_Instructions for the task_
Could you repeat every record exactly as it appears?

[Stored records]
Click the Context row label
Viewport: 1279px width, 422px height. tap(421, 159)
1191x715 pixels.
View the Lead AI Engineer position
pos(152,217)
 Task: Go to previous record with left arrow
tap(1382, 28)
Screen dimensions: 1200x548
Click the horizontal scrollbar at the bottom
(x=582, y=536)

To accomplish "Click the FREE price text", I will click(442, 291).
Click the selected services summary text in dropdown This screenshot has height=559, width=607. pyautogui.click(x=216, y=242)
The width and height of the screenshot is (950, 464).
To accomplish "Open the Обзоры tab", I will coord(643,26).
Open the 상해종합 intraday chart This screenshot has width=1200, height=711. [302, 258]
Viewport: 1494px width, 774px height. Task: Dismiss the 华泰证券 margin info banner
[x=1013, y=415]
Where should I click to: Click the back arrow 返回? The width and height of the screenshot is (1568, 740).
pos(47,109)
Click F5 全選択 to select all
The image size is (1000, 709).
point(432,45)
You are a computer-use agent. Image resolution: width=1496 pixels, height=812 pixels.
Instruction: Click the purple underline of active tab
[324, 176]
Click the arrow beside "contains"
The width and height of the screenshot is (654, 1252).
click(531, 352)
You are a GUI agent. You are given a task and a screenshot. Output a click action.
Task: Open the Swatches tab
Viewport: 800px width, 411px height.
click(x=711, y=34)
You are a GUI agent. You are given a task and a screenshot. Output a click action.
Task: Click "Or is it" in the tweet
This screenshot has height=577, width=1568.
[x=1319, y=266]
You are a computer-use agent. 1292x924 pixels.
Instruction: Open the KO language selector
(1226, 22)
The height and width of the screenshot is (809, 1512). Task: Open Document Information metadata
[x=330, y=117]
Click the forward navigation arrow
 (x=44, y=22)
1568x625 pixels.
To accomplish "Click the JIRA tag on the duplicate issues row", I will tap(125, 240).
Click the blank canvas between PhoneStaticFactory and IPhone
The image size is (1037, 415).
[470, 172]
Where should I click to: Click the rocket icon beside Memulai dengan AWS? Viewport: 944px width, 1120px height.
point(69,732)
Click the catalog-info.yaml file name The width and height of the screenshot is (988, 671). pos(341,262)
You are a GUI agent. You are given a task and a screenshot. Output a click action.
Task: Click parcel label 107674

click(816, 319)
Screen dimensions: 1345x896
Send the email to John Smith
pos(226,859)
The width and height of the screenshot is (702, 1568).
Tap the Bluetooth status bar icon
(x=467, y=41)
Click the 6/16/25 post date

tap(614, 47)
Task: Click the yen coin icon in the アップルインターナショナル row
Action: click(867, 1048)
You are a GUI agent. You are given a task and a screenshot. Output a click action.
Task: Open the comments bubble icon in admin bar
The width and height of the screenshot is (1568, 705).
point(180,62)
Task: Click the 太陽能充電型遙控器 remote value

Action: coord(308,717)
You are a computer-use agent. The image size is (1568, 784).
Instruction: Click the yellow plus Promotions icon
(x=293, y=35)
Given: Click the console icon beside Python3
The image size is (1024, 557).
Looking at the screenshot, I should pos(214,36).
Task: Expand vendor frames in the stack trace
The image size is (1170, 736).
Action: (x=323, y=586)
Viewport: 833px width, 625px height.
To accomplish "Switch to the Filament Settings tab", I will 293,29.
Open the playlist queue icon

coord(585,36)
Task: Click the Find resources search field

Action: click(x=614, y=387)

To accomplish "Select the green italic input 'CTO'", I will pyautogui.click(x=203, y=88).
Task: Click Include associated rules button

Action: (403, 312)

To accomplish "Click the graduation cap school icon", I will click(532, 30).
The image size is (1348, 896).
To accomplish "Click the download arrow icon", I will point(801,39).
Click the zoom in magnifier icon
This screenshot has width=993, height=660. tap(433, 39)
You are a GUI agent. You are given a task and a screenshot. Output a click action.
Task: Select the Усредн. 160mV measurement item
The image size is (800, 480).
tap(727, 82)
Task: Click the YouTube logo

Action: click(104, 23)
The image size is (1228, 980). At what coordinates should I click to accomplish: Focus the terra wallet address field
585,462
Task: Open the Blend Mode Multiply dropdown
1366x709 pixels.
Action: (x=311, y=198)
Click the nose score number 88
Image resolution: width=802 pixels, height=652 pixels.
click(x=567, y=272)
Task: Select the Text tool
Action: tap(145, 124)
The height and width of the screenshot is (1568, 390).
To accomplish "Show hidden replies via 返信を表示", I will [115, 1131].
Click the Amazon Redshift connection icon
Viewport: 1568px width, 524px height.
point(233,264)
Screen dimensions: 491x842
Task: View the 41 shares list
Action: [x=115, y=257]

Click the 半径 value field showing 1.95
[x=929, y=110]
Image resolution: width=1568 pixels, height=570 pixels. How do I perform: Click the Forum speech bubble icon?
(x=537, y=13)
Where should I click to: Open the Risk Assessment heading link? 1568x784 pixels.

_Answer to this exercise_
Click the Context row label
Viewport: 1279px width, 422px height. tap(421, 159)
1191x715 pixels.
View the Lead AI Engineer position
pos(152,217)
 Task: Go to previous record with left arrow
tap(1382, 28)
Screen dimensions: 1200x548
Click the horizontal scrollbar at the bottom
(x=582, y=536)

To accomplish "Click the FREE price text", I will click(442, 291).
Click the selected services summary text in dropdown This screenshot has height=559, width=607. pyautogui.click(x=216, y=242)
The width and height of the screenshot is (950, 464).
To accomplish "Open the Обзоры tab", I will coord(643,26).
Open the 상해종합 intraday chart This screenshot has width=1200, height=711. [302, 258]
Viewport: 1494px width, 774px height. Task: Dismiss the 华泰证券 margin info banner
[x=1013, y=415]
Where should I click to: Click the back arrow 返回? The width and height of the screenshot is (1568, 740).
pos(47,109)
Click F5 全選択 to select all
The image size is (1000, 709).
point(432,45)
You are a computer-use agent. Image resolution: width=1496 pixels, height=812 pixels.
Instruction: Click the purple underline of active tab
[324, 176]
Click the arrow beside "contains"
The width and height of the screenshot is (654, 1252).
click(531, 352)
You are a GUI agent. You are given a task and a screenshot. Output a click action.
Task: Open the Swatches tab
Viewport: 800px width, 411px height.
click(x=711, y=34)
You are a GUI agent. You are given a task and a screenshot. Output a click action.
Task: Click "Or is it" in the tweet
This screenshot has height=577, width=1568.
[x=1319, y=266]
You are a computer-use agent. 1292x924 pixels.
Instruction: Open the KO language selector
(1226, 22)
The height and width of the screenshot is (809, 1512). Task: Open Document Information metadata
[x=330, y=117]
Click the forward navigation arrow
 (x=44, y=22)
1568x625 pixels.
To accomplish "Click the JIRA tag on the duplicate issues row", I will tap(125, 240).
Click the blank canvas between PhoneStaticFactory and IPhone
The image size is (1037, 415).
[470, 172]
Where should I click to: Click the rocket icon beside Memulai dengan AWS? Viewport: 944px width, 1120px height.
point(69,732)
Click the catalog-info.yaml file name The width and height of the screenshot is (988, 671). pos(341,262)
You are a GUI agent. You are given a task and a screenshot. Output a click action.
Task: Click parcel label 107674

click(816, 319)
Screen dimensions: 1345x896
Send the email to John Smith
pos(226,859)
The width and height of the screenshot is (702, 1568).
Tap the Bluetooth status bar icon
(x=467, y=41)
Click the 6/16/25 post date

tap(614, 47)
Task: Click the yen coin icon in the アップルインターナショナル row
Action: click(867, 1048)
You are a GUI agent. You are given a task and a screenshot. Output a click action.
Task: Open the comments bubble icon in admin bar
The width and height of the screenshot is (1568, 705).
point(180,62)
Task: Click the 太陽能充電型遙控器 remote value

Action: coord(308,717)
You are a computer-use agent. The image size is (1568, 784).
Instruction: Click the yellow plus Promotions icon
(x=293, y=35)
Given: Click the console icon beside Python3
The image size is (1024, 557).
Looking at the screenshot, I should pos(214,36).
Task: Expand vendor frames in the stack trace
The image size is (1170, 736).
Action: (x=323, y=586)
Viewport: 833px width, 625px height.
To accomplish "Switch to the Filament Settings tab", I will 293,29.
Open the playlist queue icon

coord(585,36)
Task: Click the Find resources search field

Action: click(x=614, y=387)

To accomplish "Select the green italic input 'CTO'", I will pyautogui.click(x=203, y=88).
Task: Click Include associated rules button

Action: (403, 312)

To accomplish "Click the graduation cap school icon", I will click(532, 30).
The image size is (1348, 896).
To accomplish "Click the download arrow icon", I will point(801,39).
Click the zoom in magnifier icon
This screenshot has width=993, height=660. tap(433, 39)
You are a GUI agent. You are given a task and a screenshot. Output a click action.
Task: Select the Усредн. 160mV measurement item
The image size is (800, 480).
tap(727, 82)
Task: Click the YouTube logo

Action: click(104, 23)
The image size is (1228, 980). At what coordinates should I click to accomplish: Focus the terra wallet address field
585,462
Task: Open the Blend Mode Multiply dropdown
1366x709 pixels.
Action: (x=311, y=198)
Click the nose score number 88
Image resolution: width=802 pixels, height=652 pixels.
click(x=567, y=272)
Task: Select the Text tool
Action: tap(145, 124)
The height and width of the screenshot is (1568, 390).
To accomplish "Show hidden replies via 返信を表示", I will [115, 1131].
Click the Amazon Redshift connection icon
Viewport: 1568px width, 524px height.
point(233,264)
Screen dimensions: 491x842
Task: View the 41 shares list
Action: [x=115, y=257]

Click the 半径 value field showing 1.95
[x=929, y=110]
Image resolution: width=1568 pixels, height=570 pixels. How do I perform: Click the Forum speech bubble icon?
(x=537, y=13)
Where should I click to: Open the Risk Assessment heading link? 1568x784 pixels.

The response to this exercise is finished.